In [1]:
from pyspark.sql import SparkSession
from pyspark.sql.functions import col, when, count, floor
from pyspark.ml.feature import StringIndexer, OneHotEncoder, VectorAssembler, IndexToString, StandardScaler, StringIndexerModel, OneHotEncoderModel
from pyspark.ml.evaluation import MulticlassClassificationEvaluator
from pyspark.ml.classification import RandomForestClassificationModel
from pyspark.sql.types import DoubleType
from itertools import product

import seaborn as sns
import matplotlib.pyplot as plt

In [2]:
spark = SparkSession.builder\
    .appName("Classification RandomForest")\
    .config("spark.executor.memory", "4g") \
    .config("spark.driver.memory", "4g") \
    .config("spark.sql.shuffle.partitions", "200") \
    .enableHiveSupport()\
    .getOrCreate()

spark.sparkContext.setLogLevel("OFF")
spark.catalog.clearCache()
spark.sql("USE concessionnaire")

Using Spark's default log4j profile: org/apache/spark/log4j-defaults.properties
Setting default log level to "WARN".
To adjust logging level use sc.setLogLevel(newLevel). For SparkR, use setLogLevel(newLevel).
24/11/26 12:19:42 WARN NativeCodeLoader: Unable to load native-hadoop library for your platform... using builtin-java classes where applicable
24/11/26 12:19:43 WARN Utils: Service 'SparkUI' could not bind on port 4040. Attempting port 4041.


DataFrame[]

In [3]:
# Charger les données de la table marketing
df_marketing = spark.sql("SELECT * FROM marketing")
df_marketing.printSchema()

df_marketing.show()

# Charger les modèles de transformation
indexer_model = StringIndexerModel.load("hdfs://namenode:9000/user/model/indexer_model")
indexer_sexe = StringIndexerModel.load("hdfs://namenode:9000/user/model/indexer_sexe")
indexer_situationfamiliale = StringIndexerModel.load("hdfs://namenode:9000/user/model/indexer_situationfamiliale")
encoder_sexe = OneHotEncoderModel.load("hdfs://namenode:9000/user/model/encoder_sexe")
encoder_situationfamiliale = OneHotEncoderModel.load("hdfs://namenode:9000/user/model/encoder_situationfamiliale")
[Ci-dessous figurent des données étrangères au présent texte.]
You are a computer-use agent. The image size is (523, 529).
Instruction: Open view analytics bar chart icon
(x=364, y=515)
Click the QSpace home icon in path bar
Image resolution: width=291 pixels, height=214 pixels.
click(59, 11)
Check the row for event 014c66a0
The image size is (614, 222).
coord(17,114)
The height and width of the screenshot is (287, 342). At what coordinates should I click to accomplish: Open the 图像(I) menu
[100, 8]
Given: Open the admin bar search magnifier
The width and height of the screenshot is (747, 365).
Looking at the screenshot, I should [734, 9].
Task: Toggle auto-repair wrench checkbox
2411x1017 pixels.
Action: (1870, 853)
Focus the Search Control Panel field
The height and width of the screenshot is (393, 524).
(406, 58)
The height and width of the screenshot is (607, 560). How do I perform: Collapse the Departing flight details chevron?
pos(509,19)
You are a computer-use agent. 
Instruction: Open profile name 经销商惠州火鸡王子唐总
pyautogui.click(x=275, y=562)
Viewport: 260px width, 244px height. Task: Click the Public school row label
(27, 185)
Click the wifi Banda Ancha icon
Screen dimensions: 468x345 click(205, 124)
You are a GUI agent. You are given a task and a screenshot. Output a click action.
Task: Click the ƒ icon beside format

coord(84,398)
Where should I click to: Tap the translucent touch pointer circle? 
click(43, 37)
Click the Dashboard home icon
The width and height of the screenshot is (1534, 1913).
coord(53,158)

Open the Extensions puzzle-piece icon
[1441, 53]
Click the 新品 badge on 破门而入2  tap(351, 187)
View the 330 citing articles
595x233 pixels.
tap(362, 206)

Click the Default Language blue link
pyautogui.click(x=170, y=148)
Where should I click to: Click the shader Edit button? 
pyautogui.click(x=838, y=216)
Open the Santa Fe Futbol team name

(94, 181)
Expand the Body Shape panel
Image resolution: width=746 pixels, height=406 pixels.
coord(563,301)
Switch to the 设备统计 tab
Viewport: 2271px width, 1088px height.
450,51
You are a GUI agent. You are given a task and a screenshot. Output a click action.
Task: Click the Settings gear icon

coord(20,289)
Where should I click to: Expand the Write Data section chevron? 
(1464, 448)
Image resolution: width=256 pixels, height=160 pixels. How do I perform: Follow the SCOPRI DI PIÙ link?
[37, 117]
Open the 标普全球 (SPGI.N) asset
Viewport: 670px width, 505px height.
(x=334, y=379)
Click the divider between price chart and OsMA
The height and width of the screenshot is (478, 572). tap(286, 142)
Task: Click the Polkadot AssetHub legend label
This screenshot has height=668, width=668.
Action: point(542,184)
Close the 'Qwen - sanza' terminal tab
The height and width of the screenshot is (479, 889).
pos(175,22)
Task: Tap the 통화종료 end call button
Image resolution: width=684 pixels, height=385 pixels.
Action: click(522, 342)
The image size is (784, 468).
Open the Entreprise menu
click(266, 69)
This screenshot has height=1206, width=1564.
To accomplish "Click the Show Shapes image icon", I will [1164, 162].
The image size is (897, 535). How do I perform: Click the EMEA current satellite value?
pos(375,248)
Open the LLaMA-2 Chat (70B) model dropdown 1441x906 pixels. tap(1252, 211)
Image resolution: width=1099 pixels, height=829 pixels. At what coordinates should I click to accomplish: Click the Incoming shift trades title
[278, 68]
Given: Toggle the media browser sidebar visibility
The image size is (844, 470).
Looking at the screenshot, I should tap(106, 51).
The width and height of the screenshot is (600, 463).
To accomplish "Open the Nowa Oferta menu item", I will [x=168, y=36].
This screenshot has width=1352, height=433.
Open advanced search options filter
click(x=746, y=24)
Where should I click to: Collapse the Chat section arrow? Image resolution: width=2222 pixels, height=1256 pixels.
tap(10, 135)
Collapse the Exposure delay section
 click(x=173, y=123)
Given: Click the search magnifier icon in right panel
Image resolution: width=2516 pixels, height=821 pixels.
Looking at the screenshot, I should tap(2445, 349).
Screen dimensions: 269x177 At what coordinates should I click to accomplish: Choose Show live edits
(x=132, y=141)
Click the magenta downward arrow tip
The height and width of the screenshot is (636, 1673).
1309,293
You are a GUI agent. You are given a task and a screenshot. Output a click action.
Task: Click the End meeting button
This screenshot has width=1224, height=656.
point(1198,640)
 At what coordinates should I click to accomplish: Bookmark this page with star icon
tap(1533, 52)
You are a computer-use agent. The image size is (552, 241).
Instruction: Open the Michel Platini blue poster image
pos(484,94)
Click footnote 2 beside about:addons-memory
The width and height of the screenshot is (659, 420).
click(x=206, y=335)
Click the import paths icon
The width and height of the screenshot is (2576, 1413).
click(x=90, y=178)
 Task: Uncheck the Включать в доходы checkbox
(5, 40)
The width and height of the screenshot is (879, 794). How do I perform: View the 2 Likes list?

# Appliquer les transformations nécessaires (identiques à celles de l'entraînement)
df_marketing = indexer_sexe.transform(df_marketing)
df_marketing = encoder_sexe.transform(df_marketing)
df_marketing = indexer_situationfamiliale.transform(df_marketing)
df_marketing = encoder_situationfamiliale.transform(df_marketing)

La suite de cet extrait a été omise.